▸ **TASK REQUIREMENTS**
Write out the lines below exactly, beginning at the one with "2100x942 pixels. Task: Open" and stopping after the one with "Where should I"; the pictures are not copied.

▸ **RECORD SET**
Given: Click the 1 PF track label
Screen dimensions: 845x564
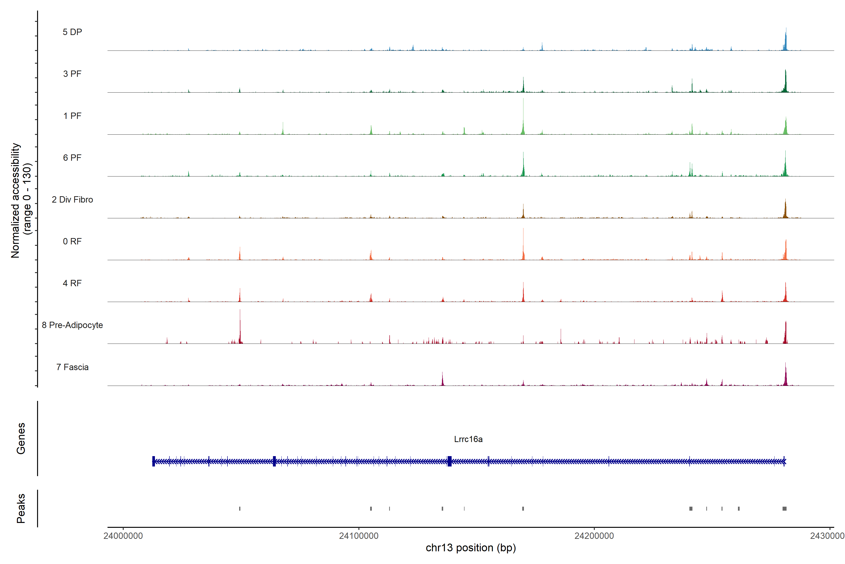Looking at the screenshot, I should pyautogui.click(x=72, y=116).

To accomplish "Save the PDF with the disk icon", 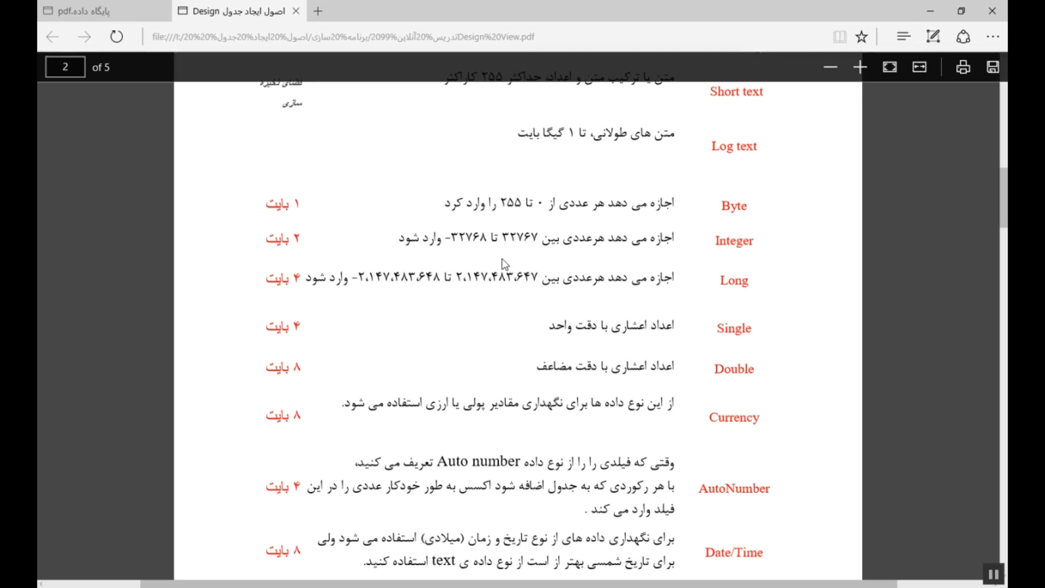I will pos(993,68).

...

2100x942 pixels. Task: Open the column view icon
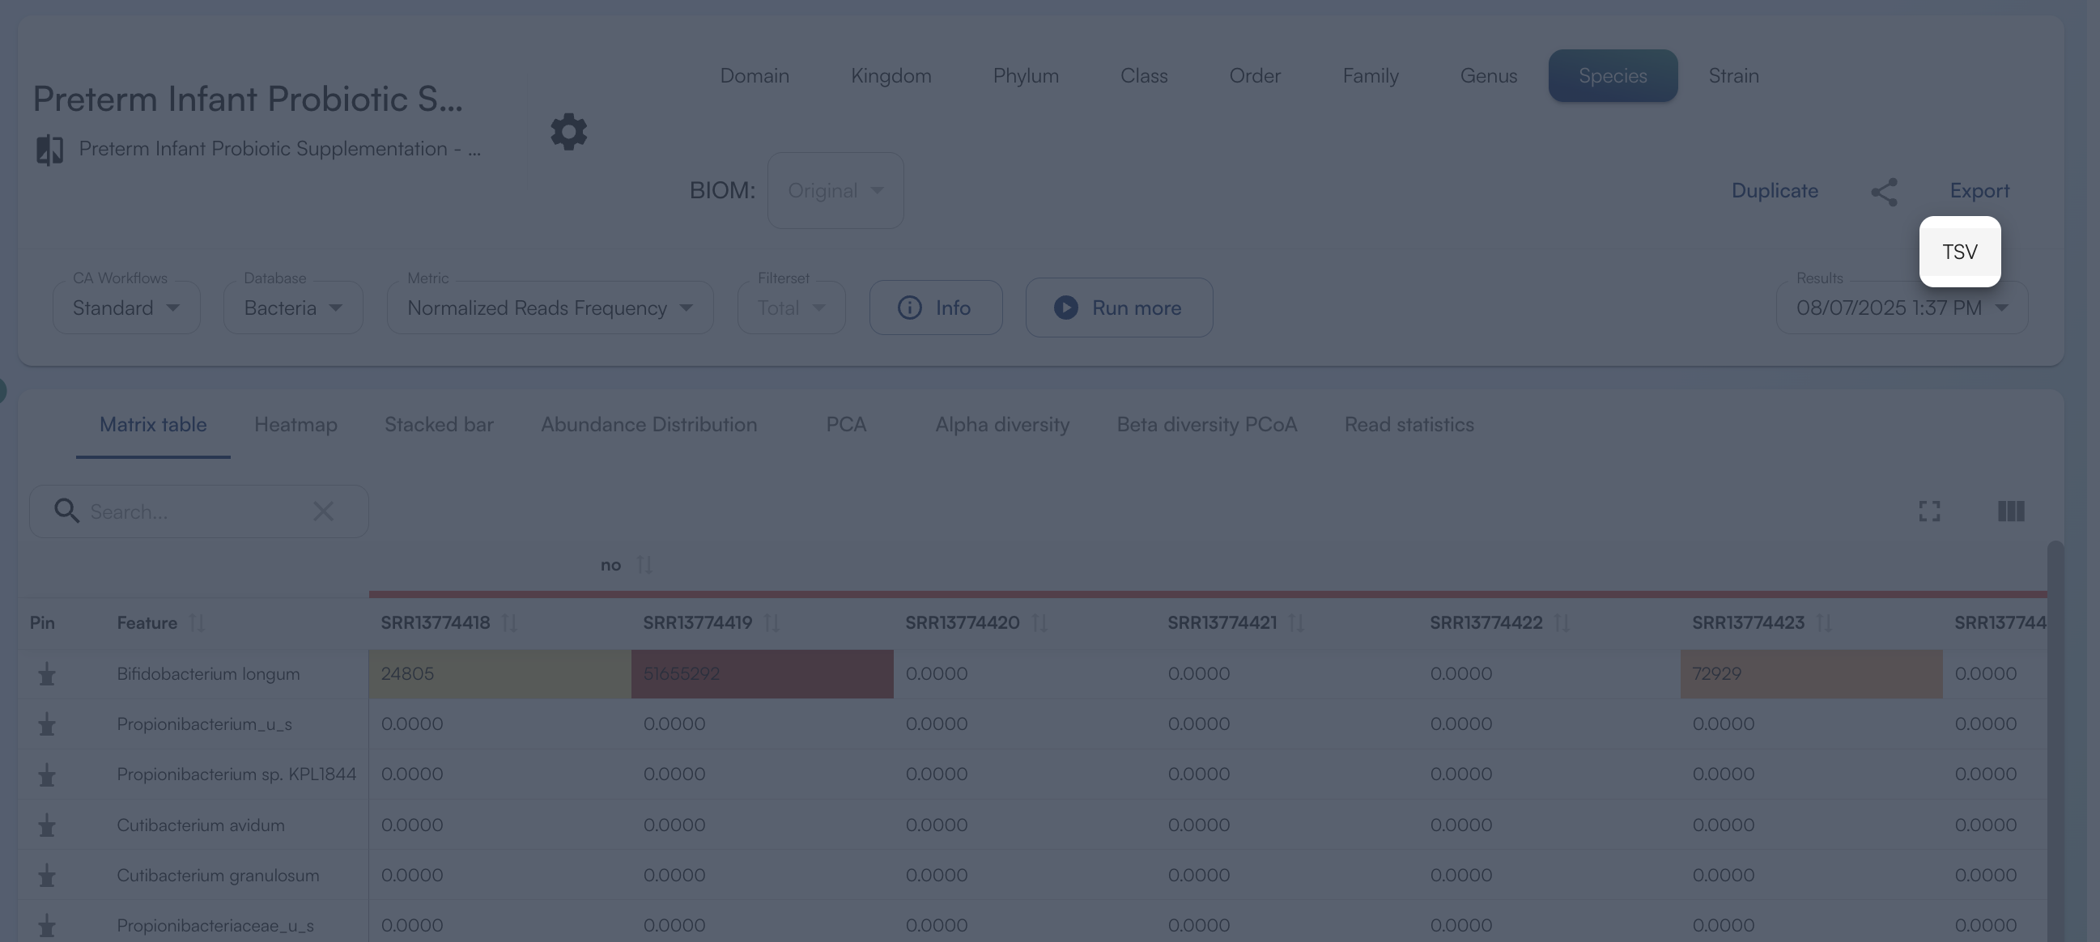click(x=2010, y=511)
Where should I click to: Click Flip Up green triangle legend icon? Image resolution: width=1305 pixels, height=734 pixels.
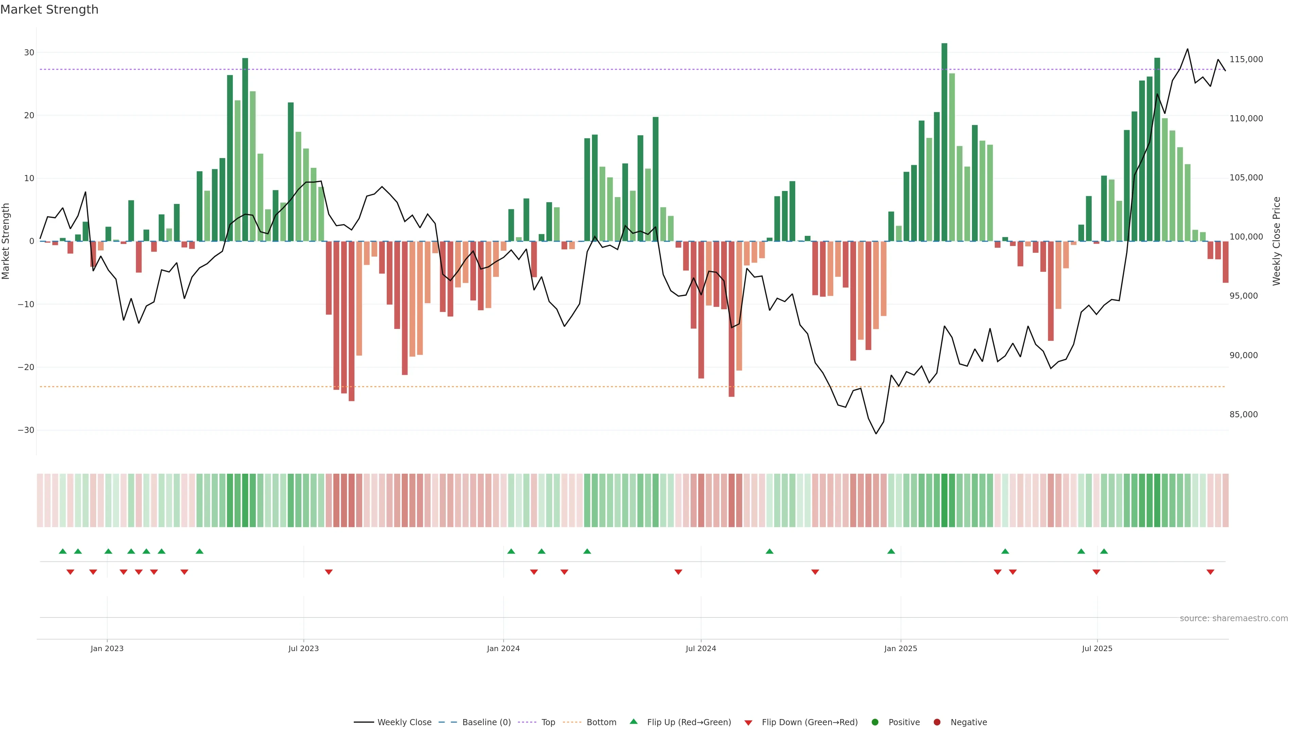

▸ **SOLUTION TO THIS PROBLEM**
2100x942 pixels. Task: Open the column view icon
click(x=2010, y=511)
Where should I click to: Click Flip Up green triangle legend icon? Image resolution: width=1305 pixels, height=734 pixels.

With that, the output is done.